** SUPPLIED RECORDS follows **

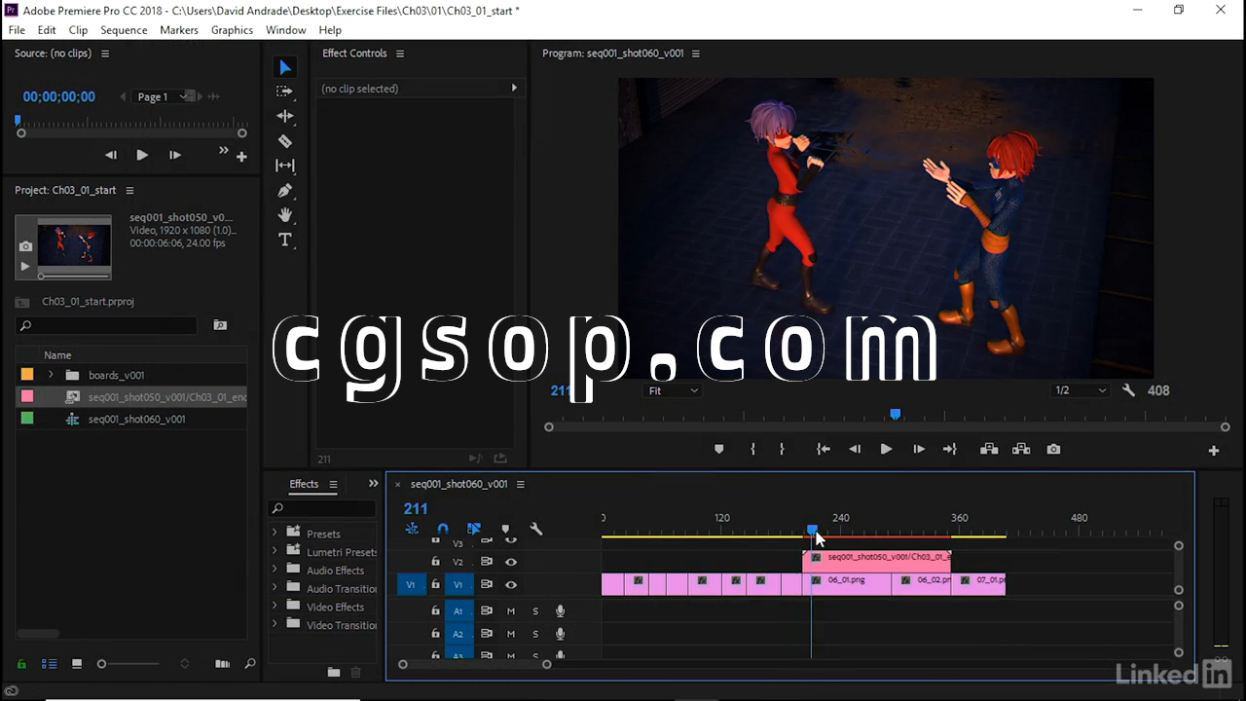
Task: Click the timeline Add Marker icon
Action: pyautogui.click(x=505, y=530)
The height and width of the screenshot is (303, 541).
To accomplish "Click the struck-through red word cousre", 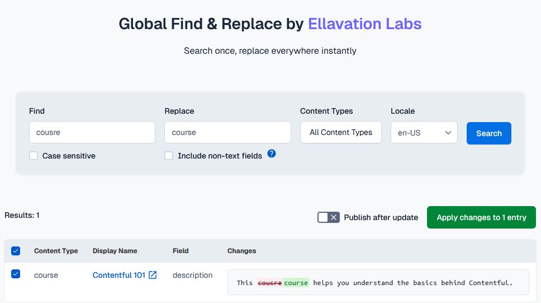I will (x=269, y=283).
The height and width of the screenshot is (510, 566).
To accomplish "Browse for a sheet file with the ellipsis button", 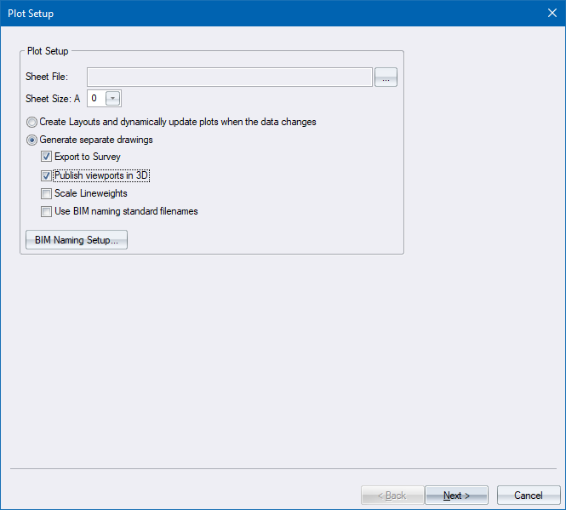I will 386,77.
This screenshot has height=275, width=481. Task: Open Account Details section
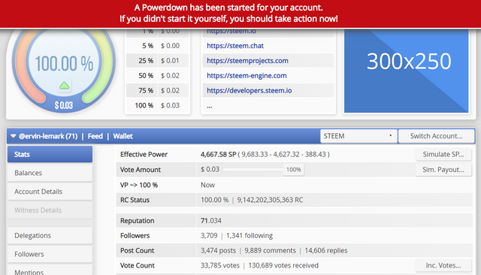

** End of SUPPLIED RECORDS **

__WORK TASK__
Each line that contains the string "screenshot" should be copied from the data above.

__THE COMPLETED TASK__
The height and width of the screenshot is (303, 541).
The height and width of the screenshot is (510, 566).
This screenshot has height=275, width=481. Task: Open Account Details section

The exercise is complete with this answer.